▼

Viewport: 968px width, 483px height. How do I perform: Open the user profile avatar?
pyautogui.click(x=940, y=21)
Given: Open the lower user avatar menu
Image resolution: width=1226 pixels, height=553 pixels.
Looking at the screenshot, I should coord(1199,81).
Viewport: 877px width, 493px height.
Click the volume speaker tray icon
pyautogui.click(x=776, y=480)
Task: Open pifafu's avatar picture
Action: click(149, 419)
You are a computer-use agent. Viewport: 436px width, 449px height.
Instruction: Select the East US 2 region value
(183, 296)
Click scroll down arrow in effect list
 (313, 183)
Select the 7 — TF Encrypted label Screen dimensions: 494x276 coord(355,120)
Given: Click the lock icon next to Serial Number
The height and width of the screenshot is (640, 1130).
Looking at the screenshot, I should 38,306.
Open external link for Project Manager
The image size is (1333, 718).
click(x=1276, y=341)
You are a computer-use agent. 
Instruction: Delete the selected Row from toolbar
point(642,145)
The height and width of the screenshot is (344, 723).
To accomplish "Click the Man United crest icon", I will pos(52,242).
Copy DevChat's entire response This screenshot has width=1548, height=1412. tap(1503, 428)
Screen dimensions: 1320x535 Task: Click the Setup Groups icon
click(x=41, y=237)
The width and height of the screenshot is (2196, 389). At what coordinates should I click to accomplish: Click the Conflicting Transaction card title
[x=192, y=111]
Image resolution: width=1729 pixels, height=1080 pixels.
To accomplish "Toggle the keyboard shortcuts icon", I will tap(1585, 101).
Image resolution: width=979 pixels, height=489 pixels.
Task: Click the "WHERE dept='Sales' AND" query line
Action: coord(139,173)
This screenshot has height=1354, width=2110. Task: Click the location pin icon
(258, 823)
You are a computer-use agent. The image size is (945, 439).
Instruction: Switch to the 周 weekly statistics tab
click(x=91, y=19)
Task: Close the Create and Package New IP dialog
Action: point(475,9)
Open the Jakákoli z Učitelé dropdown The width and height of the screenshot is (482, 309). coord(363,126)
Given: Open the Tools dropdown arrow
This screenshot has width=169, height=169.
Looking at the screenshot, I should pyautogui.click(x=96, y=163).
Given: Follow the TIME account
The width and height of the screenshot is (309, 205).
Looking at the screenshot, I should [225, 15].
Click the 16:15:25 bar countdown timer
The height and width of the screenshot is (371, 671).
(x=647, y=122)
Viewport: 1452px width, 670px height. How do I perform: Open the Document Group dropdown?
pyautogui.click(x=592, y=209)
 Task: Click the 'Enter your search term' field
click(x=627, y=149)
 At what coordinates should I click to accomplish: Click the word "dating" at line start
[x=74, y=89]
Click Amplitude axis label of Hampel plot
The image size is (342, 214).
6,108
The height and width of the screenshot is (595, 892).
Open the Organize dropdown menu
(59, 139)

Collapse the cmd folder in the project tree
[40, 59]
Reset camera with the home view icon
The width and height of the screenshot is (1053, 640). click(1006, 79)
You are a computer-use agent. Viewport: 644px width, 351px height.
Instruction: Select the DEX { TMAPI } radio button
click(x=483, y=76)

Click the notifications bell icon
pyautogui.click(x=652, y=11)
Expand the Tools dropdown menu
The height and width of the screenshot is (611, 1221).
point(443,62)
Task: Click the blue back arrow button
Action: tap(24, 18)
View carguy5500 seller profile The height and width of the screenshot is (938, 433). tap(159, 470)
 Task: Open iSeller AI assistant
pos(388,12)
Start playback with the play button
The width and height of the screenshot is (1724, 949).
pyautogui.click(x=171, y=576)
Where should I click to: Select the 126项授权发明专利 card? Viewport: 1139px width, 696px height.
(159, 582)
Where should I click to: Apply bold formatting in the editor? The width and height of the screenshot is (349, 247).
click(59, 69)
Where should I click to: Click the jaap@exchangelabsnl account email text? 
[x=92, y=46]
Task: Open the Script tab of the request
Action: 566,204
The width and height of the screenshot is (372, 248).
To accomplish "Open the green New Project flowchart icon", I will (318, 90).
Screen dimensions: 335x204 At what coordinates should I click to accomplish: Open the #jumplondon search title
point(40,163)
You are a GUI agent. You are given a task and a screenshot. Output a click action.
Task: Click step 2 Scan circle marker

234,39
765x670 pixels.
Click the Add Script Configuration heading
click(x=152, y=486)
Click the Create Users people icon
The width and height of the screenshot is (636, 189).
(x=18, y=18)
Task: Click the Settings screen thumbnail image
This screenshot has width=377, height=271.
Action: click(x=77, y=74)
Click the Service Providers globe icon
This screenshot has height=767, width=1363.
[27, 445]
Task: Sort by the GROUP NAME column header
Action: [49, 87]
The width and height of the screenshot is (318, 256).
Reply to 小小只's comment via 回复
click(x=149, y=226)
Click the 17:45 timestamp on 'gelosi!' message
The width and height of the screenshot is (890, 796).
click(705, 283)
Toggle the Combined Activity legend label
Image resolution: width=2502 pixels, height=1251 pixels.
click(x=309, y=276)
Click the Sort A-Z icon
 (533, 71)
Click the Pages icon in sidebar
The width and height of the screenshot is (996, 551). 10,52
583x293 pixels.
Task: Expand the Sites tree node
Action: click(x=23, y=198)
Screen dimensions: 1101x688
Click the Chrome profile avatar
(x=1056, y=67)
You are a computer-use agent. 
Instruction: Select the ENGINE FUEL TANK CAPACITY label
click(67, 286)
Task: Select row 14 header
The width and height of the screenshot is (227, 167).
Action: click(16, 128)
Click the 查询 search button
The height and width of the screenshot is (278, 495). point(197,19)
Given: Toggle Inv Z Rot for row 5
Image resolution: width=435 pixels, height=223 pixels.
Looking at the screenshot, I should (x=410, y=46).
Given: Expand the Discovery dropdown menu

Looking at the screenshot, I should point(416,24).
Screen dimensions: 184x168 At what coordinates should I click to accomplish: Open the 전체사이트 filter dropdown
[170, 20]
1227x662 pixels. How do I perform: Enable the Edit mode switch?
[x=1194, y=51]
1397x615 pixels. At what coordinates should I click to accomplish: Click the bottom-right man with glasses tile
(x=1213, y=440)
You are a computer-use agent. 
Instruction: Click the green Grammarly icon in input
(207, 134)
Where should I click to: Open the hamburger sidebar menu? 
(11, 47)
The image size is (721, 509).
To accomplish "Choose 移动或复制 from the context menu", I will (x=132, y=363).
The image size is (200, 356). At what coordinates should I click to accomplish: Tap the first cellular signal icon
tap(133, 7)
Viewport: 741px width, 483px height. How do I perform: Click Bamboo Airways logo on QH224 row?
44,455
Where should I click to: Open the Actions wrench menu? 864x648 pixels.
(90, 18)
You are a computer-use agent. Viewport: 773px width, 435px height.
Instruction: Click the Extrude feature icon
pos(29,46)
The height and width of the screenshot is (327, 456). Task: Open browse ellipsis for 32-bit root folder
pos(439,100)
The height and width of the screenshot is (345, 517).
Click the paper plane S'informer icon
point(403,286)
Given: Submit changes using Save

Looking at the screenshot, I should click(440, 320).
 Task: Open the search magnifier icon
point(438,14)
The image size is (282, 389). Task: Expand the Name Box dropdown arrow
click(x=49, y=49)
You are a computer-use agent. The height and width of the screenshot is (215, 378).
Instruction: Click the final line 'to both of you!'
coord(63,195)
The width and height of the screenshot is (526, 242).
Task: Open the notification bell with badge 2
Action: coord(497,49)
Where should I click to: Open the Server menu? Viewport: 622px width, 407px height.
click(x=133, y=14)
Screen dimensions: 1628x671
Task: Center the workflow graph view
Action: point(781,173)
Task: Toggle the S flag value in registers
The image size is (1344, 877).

▲

### TASK GOAL
Please return every line of the listing above that contains the word "folder", with case counting.

### WRITTEN ANSWER
Collapse the cmd folder in the project tree
The height and width of the screenshot is (327, 456). Task: Open browse ellipsis for 32-bit root folder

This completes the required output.